Purpose(s)
We aimed to develop a whole-body physiologically based pharmacokinetic (PBPK) model characterizing interplay of OCTs and MATEs in intestine, liver and kidney to predict metformin DDIs with cimetidine, pyrimethamine, trimethoprim, ondansetron, rabeprazole and verapamil.
Method(s)
A whole-body PBPK model involving interplay of OCTs and MATEs in intestine, liver and kidney was developed to predict the disposition of metformin and perpetrators (cimetidine, pyrimethamine, trimethoprim, ondansetron, rabeprazole and verapamil) as well as metformin DDIs with these perpetrators in human. The predictions were compared with clinic observations.
Result(s)
Consistent with clinic observations, simulations showed that metformin plasma exposure increased when coadministration with perpetrators, while the predicted metformin distribution in hepatic decreased.
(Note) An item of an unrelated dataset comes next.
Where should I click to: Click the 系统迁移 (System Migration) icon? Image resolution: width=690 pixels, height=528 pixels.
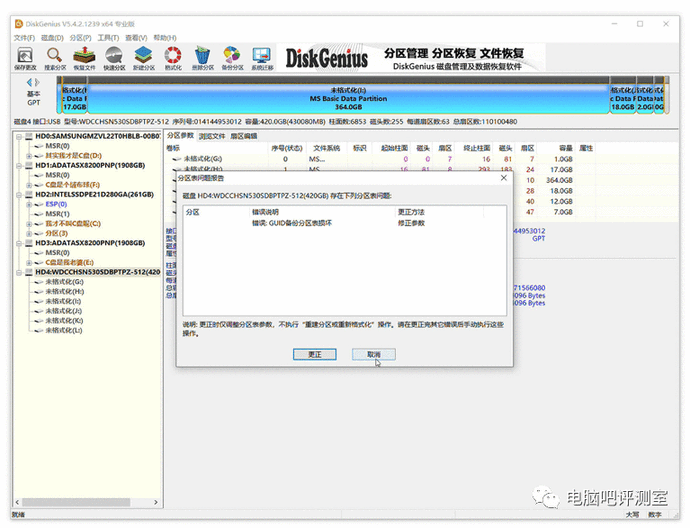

Sensitivity analysis demonstrated that contributions of the tested factors to metformin DDI with cimetidine are gastrointestinal transit rate > inhibition of renal OCT2 ≈ inhibition of renal MATEs > inhibition of intestinal OCT3 > intestinal pH > inhibition of hepatic OCT1. Individual contributions of transporters to metformin disposition are renal OCT2 ≈ renal MATEs > intestinal OCT3 > hepatic OCT1 > intestinal PMAT.
Conclusion(s)
In conclusion, DDIs of metformin with perpetrators are attributed to integrated effects of inhibitions of these transporters.